## Input
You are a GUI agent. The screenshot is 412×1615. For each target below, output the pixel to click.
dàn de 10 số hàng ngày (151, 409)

==

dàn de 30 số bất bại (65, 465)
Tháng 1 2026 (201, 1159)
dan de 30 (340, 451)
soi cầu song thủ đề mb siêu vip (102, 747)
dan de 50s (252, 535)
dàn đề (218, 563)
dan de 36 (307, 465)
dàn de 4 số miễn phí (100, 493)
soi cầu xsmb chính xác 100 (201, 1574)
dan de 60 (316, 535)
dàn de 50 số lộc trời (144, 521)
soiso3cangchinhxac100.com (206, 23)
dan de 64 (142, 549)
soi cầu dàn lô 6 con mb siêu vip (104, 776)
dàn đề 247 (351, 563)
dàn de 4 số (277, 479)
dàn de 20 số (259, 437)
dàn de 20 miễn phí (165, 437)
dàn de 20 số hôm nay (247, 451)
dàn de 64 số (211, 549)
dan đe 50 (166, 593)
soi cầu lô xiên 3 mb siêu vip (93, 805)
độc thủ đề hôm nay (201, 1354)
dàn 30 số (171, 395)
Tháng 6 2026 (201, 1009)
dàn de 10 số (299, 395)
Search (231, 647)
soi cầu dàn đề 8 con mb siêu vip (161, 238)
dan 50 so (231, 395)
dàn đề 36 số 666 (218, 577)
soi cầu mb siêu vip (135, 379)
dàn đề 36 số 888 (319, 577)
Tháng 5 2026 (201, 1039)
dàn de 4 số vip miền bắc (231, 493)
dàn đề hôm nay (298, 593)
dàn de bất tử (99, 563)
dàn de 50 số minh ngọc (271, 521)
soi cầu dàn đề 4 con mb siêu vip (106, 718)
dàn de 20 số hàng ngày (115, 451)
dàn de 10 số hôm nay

## Instructions to follow
Copy back the listing above exactly, but only from the line with "dan de 30 (340, 451)" through the line with "dàn de 10 số hôm nay", both ends included.

## Solution to the problem
dan de 30 (340, 451)
soi cầu song thủ đề mb siêu vip (102, 747)
dan de 50s (252, 535)
dàn đề (218, 563)
dan de 36 (307, 465)
dàn de 4 số miễn phí (100, 493)
soi cầu xsmb chính xác 100 (201, 1574)
dan de 60 (316, 535)
dàn de 50 số lộc trời (144, 521)
soiso3cangchinhxac100.com (206, 23)
dan de 64 (142, 549)
soi cầu dàn lô 6 con mb siêu vip (104, 776)
dàn đề 247 (351, 563)
dàn de 4 số (277, 479)
dàn de 20 số (259, 437)
dàn de 20 miễn phí (165, 437)
dàn de 20 số hôm nay (247, 451)
dàn de 64 số (211, 549)
dan đe 50 (166, 593)
soi cầu lô xiên 3 mb siêu vip (93, 805)
độc thủ đề hôm nay (201, 1354)
dàn 30 số (171, 395)
Tháng 6 2026 (201, 1009)
dàn de 10 số (299, 395)
Search (231, 647)
soi cầu dàn đề 8 con mb siêu vip (161, 238)
dan 50 so (231, 395)
dàn đề 36 số 666 (218, 577)
soi cầu mb siêu vip (135, 379)
dàn đề 36 số 888 (319, 577)
Tháng 5 2026 (201, 1039)
dàn de 4 số vip miền bắc (231, 493)
dàn đề hôm nay (298, 593)
dàn de bất tử (99, 563)
dàn de 50 số minh ngọc (271, 521)
soi cầu dàn đề 4 con mb siêu vip (106, 718)
dàn de 20 số hàng ngày (115, 451)
dàn de 10 số hôm nay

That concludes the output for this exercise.